[slime-devel] Re: OpenMCL

Peter Seibel peter at javamonkey.com
Sat Dec 13 08:16:57 UTC 2003


Luke Gorrie <luke at bluetail.com> writes:

> Peter Seibel <peter at javamonkey.com> writes:
> 
> > Here's how I was envisioning it: when I pick a thread to debug from
> > the list of debuggable therads SLIME creates a new buffer for
> > interacting with that thread. I switch between threads by switching
> > between buffers.  Thus I can C-x 2 to split my window and put one
> > thread-buffer in each window and switch back and forth with C-x
> > o.
> 
> The main issue is for people writing SLIME-based Elisp code. Anyone
> not interested in how that works can safely skip this explanation :-)
> 
> The tricky part is when Emacs has made RPCs to Lisp, and the Lisp
> threads being debugged are actually computing results to return to
> Emacs functions.
> 
> Initially the Emacs stack looks something like:
> 
>   ((emacs-event-loop))
:::
■ Challenges:
**A.** Rewrite the paragraph of the SLIME message that begins "Here's how I was envisioning it" as a short list, keeping its main points.
**B.** Answer these questions from the SLIME message, one answer per line, marked the same way:
(i) On what date was the message sent?
(ii) Which key sequence is mentioned for splitting the window?
(iii) For whom is the main issue said to matter?
**C.** Reproduce everything in the SLIME message from "Luke Gorrie <luke" down to "this explanation :-)", word for word.

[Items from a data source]
:::
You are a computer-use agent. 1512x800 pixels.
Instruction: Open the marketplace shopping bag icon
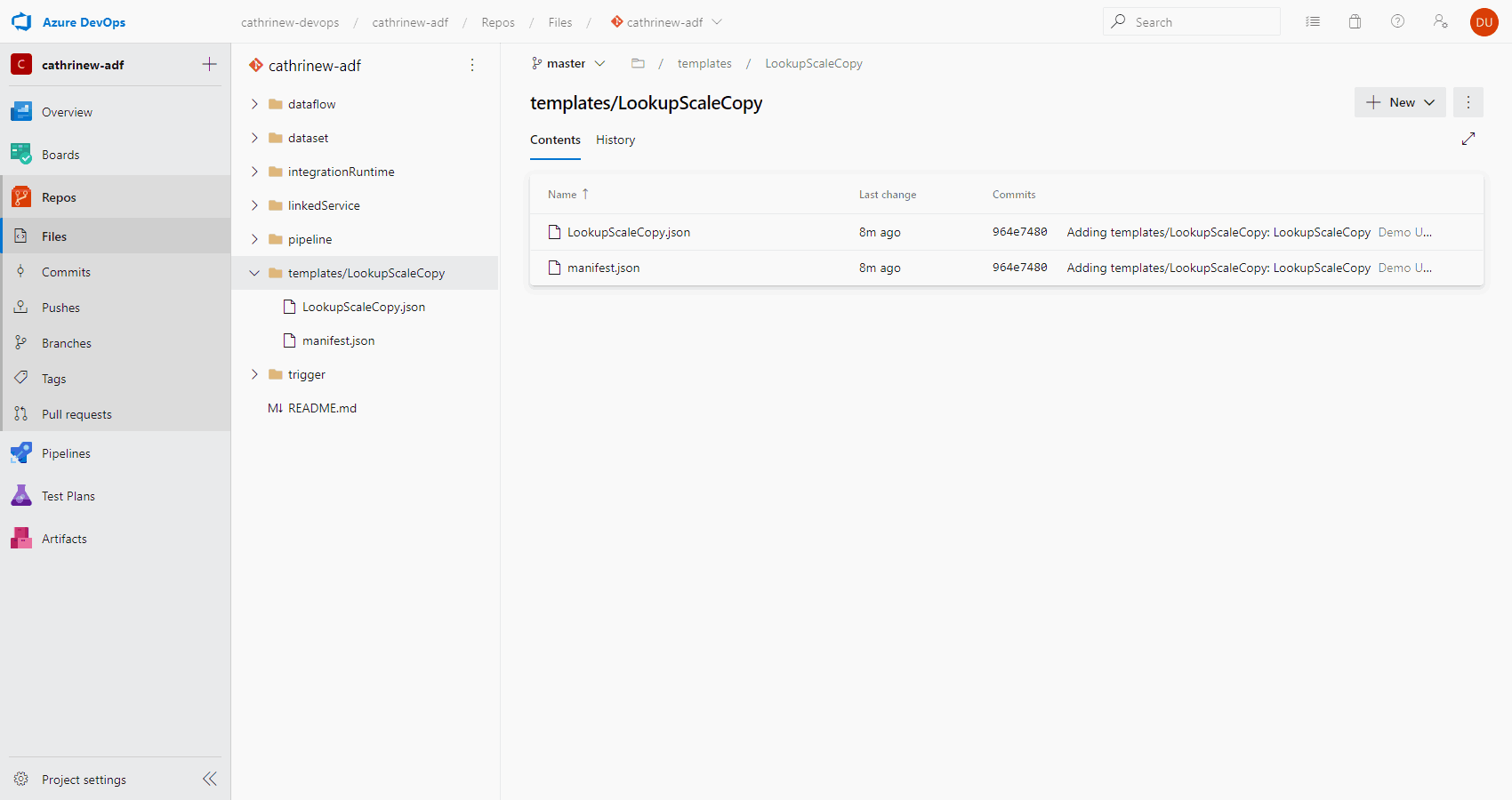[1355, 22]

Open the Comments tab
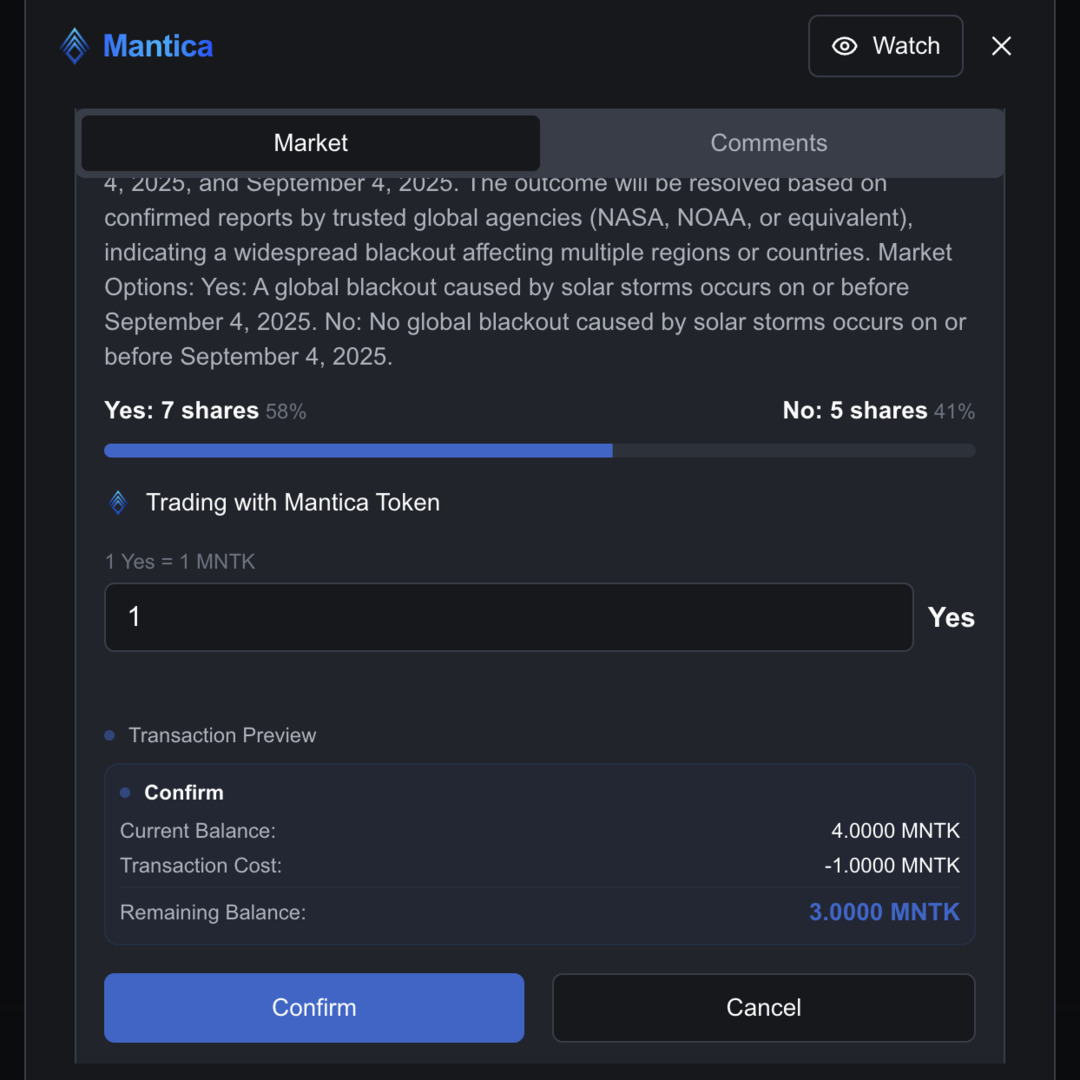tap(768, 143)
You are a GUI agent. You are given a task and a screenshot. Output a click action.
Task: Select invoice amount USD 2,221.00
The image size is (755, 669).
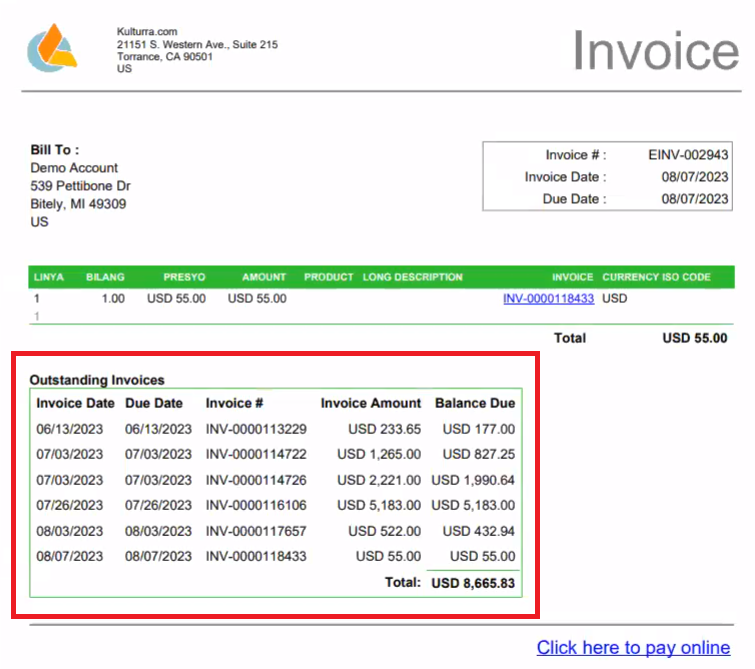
:::
■ Responses to the exercise:
**A.**
- The user picks a thread to debug from the list of debuggable threads.
- SLIME then creates a new buffer for interacting with that thread.
- Switching between threads means switching between buffers.
- C-x 2 splits the window so that each window can hold one thread buffer, and C-x o moves between them.

**B.**
(i) Saturday, December 13, 2003
(ii) C-x 2
(iii) People writing SLIME-based Elisp code

**C.**
Luke Gorrie <luke at bluetail.com> writes:

> Peter Seibel <peter at javamonkey.com> writes:
> 
> > Here's how I was envisioning it: when I pick a thread to debug from
> > the list of debuggable therads SLIME creates a new buffer for
> > interacting with that thread. I switch between threads by switching
> > between buffers.  Thus I can C-x 2 to split my window and put one
> > thread-buffer in each window and switch back and forth with C-x
> > o.
> 
> The main issue is for people writing SLIME-based Elisp code. Anyone
> not interested in how that works can safely skip this explanation :-)